Por estas cuestiones se acusó a Céline de autor violento y cruel, por haber dicho verdades sobre la naturaleza humana que nadie dijo antes con tanta sinceridad y con un lenguaje tan directo. Pero Céline estaba advirtiendo sobre el camino infernal que estaba tomando el hombre del siglo XX, tal vez exagerando un poco lo grotesco y absurdo de su condición, pero sin duda había visto algo que la mayoría de sus contemporáneos no vislumbró, y para alertar sobre eso debía ser violento, levantar la voz. No se equivocó, todo el siglo XX, o al menos todo el periodo que va del 30’ al 80’ así lo demuestra. A lo mejor por eso sus novelas siguen conservando su vigencia y el poder de escandalizar a los practicantes de la corrección política.

Otro de los aspectos que en ese momento fue revolucionario fue el uso de un lenguaje llano, popular, coloquial, casi oral. Tal vez no haya manera de referirse a ese costado miserable de la condición humana si no es con ese lenguaje directo, quizás el lenguaje literario utilizado hasta ese momento no podía dar cuenta de las inmundicias, las miserias y las negruras del espíritu humano. Por eso es un libro fácil de leer, con una escritura que hace desfilar las atroces y grotescas escenas, que van describiendo el absurdo de la existencia, a un ritmo infernal. Sin embargo, hay tiempo para la reflexión, hay párrafos enteros dedicados a sacar conclusiones sobre diferentes aspectos de la vida, conceptos brutales que sirven para reforzar lo que las escenas muestran.

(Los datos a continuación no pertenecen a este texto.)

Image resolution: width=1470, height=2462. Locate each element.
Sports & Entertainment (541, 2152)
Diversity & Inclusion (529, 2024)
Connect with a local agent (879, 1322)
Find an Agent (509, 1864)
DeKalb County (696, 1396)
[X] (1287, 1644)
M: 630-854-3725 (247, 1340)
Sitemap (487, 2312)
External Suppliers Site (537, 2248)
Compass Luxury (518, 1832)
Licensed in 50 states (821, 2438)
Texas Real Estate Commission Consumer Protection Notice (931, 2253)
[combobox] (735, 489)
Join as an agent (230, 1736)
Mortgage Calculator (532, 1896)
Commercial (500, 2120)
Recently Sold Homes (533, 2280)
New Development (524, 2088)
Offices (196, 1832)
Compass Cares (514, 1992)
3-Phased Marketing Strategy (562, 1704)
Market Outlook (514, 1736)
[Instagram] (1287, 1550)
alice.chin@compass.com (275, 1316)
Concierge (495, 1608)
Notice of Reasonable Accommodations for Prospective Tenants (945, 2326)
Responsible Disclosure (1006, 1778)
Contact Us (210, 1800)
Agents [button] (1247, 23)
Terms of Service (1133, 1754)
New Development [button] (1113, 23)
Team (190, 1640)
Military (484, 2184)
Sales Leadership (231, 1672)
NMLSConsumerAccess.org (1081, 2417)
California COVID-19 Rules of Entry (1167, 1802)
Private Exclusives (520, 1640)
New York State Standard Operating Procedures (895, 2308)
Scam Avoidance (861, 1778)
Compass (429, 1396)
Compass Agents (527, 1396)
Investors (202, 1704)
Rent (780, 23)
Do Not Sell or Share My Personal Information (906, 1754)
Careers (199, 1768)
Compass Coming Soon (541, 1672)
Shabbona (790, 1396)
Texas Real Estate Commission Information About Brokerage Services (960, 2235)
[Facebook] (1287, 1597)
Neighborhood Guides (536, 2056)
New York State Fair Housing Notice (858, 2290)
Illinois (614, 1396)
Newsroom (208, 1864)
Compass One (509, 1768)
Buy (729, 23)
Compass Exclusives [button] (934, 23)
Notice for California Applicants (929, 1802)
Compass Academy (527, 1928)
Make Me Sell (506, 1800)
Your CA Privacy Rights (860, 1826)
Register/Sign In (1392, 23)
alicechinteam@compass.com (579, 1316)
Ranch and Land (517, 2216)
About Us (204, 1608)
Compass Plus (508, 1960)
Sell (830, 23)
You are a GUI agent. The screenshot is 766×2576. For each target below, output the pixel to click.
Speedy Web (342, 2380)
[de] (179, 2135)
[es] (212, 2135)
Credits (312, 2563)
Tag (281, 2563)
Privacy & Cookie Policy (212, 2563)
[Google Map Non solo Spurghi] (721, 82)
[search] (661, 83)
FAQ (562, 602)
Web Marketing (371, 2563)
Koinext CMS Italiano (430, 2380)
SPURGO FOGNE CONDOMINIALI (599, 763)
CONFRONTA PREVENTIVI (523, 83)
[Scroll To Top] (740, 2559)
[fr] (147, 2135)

También hay humor, hay partes que inevitablemente invitan a la carcajada, una carcajada a veces amarga, de resignación al reconocer el estúpido teatro que uno ayuda a representar. Hay que tener cuidado con esa velocidad de lectura, es engañosa, es un libro que es mejor leer lentamente para no correr el riesgo de perder dimensión de lo sombrío.

Coloquial, disruptiva desde lo formal y desde el contenido, nihilista, misántropa, escéptica, cínica, grotesca, sí, pero también divertida y muy lúcida, Viaje al fin de la noche es una novela ineludible. Han pasado ochenta y cinco años desde su publicación y sigue conservando vigencia, singularidad y capacidad de perturbar al lector, aun cuando se trate de un lector prevenido. Eso la convierte en un clásico.

Novela total, urbana, de guerra, filosófica, de aventuras, de humor, de viajes. De viaje real, claro, pero tal vez el viaje verdaderamente interesante es a las profundidades de alma humana, a las cloacas de la existencia, allí está la noche, allí está el fin de la noche, que representa la oscuridad cada vez más profunda que Céline nos invita a visitar. Por eso es un libro para valientes, quien no tenga el coraje para mirarse desnudo al espejo es mejor que pase de largo por esta vida sin leer a Céline.